> [What is asked]:
Please copy each of the rows below word for word, leaving out the pictures.

> [The records]:

--------------------------------------------------

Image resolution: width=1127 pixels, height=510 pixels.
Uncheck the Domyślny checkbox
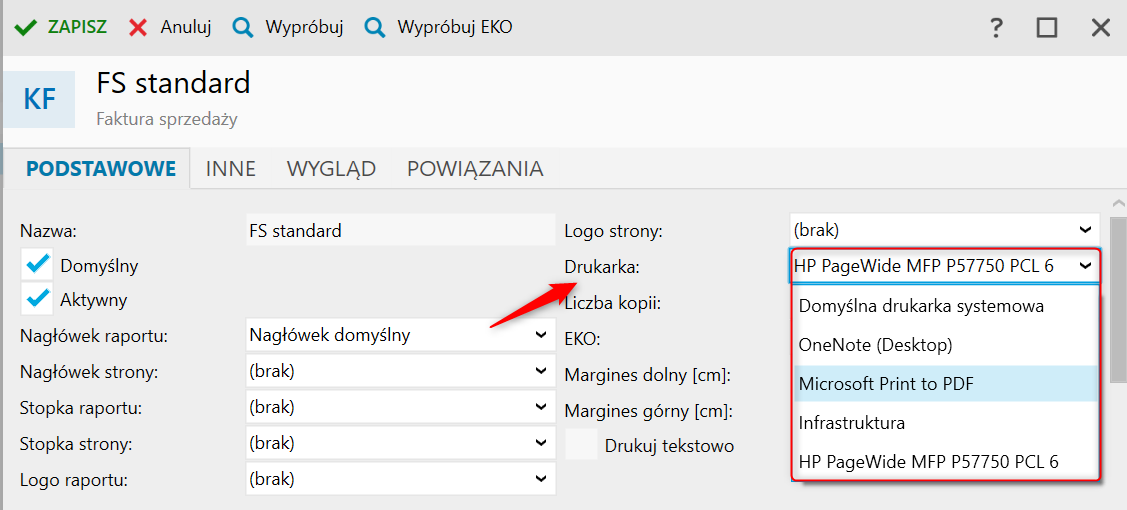coord(38,266)
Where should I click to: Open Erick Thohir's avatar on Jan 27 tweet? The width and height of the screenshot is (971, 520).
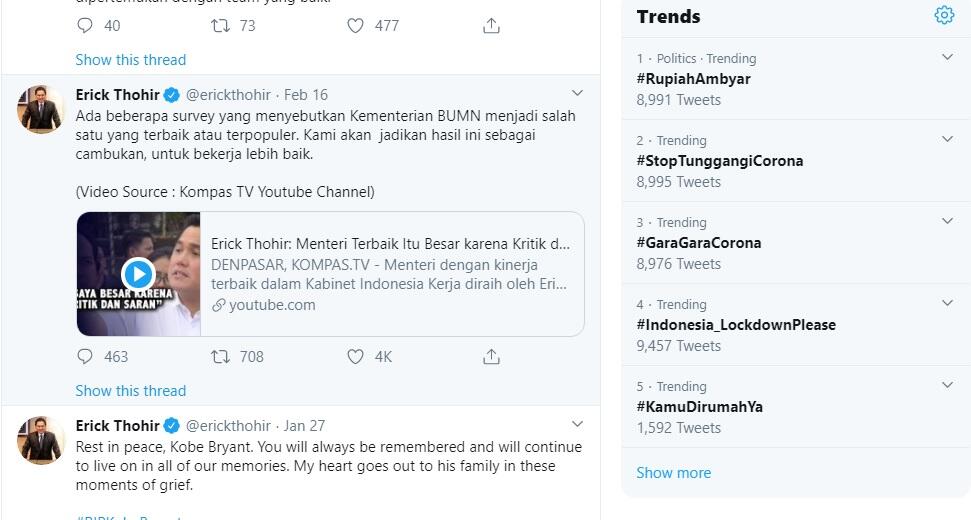[42, 440]
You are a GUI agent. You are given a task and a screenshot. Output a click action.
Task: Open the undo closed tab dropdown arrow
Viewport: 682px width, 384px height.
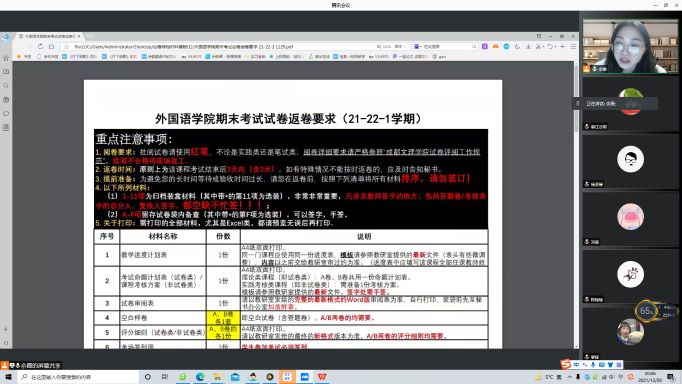point(556,47)
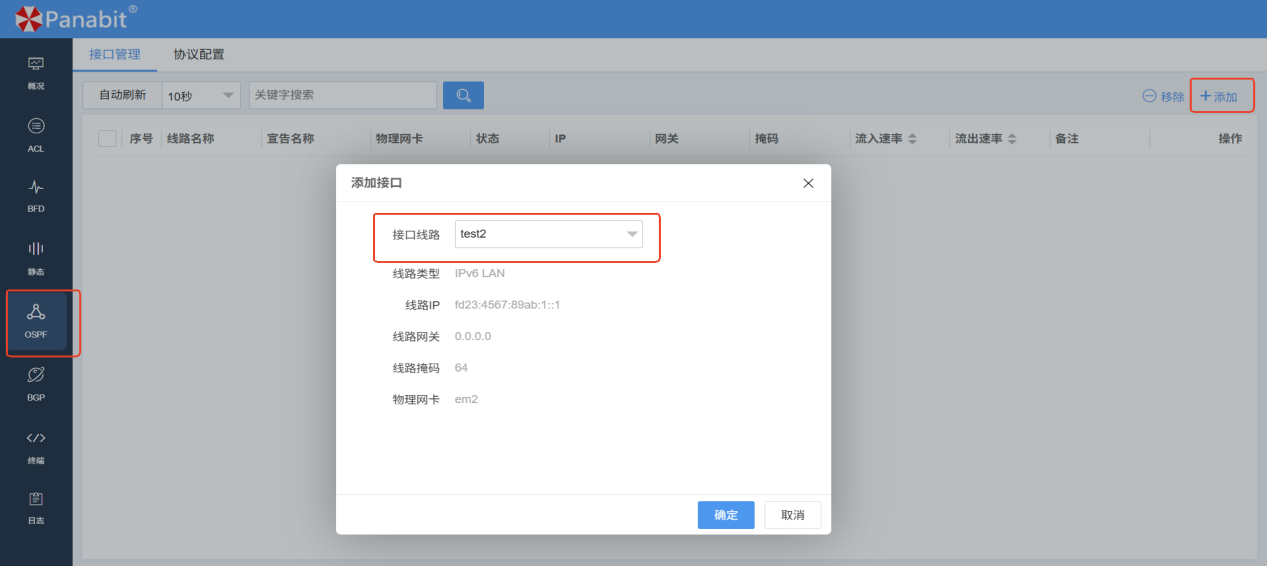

--------------------------------------------------

> [Full output]:
Image resolution: width=1127 pixels, height=510 pixels.
Uncheck the Domyślny checkbox
coord(38,266)
Where should I click to: Open Erick Thohir's avatar on Jan 27 tweet? The width and height of the screenshot is (971, 520).
[42, 440]
You are a GUI agent. You are given a task and a screenshot. Output a click action.
Task: Open the undo closed tab dropdown arrow
Viewport: 682px width, 384px height.
point(556,47)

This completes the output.